Tags

, , , , , , , , , , , , , , , ,

 

CSaw59JWsAEOjyF

 

Kita semua punya tanggal bersejarah. Entah itu tanggal jadian, tanggal kelulusan, tanggal pertama kali cabut gigi gak nangis, atau simply a birth date. Pada saat kita berhasil melakukan sesuatu terhadap hidup, kita mengingat tanggalannya. Kita mencatatnya sebagai hari yang istimewa. Hari yang patut untuk diberi ucapan selamat karena kita sudah selesai accomplished sesuatu, dengan selamat.

Dua-puluh-dua November adalah hari penting buat The Undertaker. Pertama, dia memulai debut WWEnya pada tanggal segitu dua puluh lima tahun yang lalu di Survivor Series 1990 sebagai anggota misterius dari tim si Million Dollar Man Ted DiBiase. Karir berlanjut hingga Undertaker berlaga di acara Survivor Series terakhirnya pada tanggal dua dua November tahun 2009; mempertahankan gelar Juara Dunia ngalahin Chris Jericho dan Big Show dalam triple threat match. Dan di tahun ini, dalam Survivor Series yang digadangkan sebagai perayaan karir peraknya, Undertaker mengukuhkan diri sebagai satu-satunya superstar yang ‘survive’ bertanding di Survivor Series 1990, 2009, dan 2015.

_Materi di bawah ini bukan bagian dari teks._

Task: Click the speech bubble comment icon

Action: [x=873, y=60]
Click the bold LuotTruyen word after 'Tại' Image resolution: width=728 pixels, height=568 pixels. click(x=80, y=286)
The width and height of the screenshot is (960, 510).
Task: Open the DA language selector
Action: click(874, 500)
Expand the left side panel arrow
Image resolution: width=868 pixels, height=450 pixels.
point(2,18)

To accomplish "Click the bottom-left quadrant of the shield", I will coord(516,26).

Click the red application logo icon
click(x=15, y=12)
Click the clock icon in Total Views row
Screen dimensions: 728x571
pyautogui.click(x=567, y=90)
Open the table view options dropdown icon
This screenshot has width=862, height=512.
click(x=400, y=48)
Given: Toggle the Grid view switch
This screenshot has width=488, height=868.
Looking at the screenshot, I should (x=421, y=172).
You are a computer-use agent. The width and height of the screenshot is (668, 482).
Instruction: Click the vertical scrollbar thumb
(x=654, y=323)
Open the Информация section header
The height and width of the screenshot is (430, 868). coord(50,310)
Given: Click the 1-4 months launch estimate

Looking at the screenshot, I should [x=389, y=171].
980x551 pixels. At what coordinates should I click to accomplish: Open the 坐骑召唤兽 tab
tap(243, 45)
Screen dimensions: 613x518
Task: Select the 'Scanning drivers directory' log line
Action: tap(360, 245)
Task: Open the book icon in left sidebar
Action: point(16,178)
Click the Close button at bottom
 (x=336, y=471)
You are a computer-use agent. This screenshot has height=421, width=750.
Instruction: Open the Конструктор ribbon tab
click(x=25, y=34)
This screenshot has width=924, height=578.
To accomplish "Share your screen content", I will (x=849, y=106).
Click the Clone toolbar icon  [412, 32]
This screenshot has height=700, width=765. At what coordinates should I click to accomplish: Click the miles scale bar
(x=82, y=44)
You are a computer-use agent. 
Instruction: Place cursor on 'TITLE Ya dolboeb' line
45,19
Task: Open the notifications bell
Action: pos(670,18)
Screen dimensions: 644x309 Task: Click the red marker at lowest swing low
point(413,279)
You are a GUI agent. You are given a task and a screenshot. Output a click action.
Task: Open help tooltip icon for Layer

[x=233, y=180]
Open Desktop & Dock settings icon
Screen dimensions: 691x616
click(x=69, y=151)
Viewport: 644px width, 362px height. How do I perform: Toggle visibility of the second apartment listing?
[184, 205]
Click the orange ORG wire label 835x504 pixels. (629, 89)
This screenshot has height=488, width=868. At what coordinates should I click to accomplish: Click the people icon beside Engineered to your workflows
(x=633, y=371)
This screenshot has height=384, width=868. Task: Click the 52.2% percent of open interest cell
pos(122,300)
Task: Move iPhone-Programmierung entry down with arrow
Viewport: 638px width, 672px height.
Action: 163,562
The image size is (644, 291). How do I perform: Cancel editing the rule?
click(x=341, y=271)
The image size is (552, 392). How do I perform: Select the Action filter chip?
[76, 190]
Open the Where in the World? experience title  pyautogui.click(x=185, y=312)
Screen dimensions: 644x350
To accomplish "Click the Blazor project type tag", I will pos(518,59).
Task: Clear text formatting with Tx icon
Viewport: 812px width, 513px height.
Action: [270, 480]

History is written by survivors.

Undertaker adalah the ultimate survivor dalam sejarah WWE. Karirnya seabadi gimmick Deadman nya. Enggak bisa mati. Rekor 21-1, dua puluh satu kali memenangkan match Wrestlemania dengan hanya satu kali kalah, adalah prestasi yang tidak bisa dikalahkan oleh superstar biasa. Undertaker, dan Kane sudah mengalami banyak evolusi karakter selama di WWE namun peran mereka sebagai demon dan makhluk misterius lah yang paling fenomenal. Versi Undertaker dan Kane mana yang paling kalian suka?
Dari balik panggung, Survivor Series 2015 bisa dikatakan was shrouded by the mystic yang diresonasikan oleh aura Undertaker. Menjadikannya penuh misteri.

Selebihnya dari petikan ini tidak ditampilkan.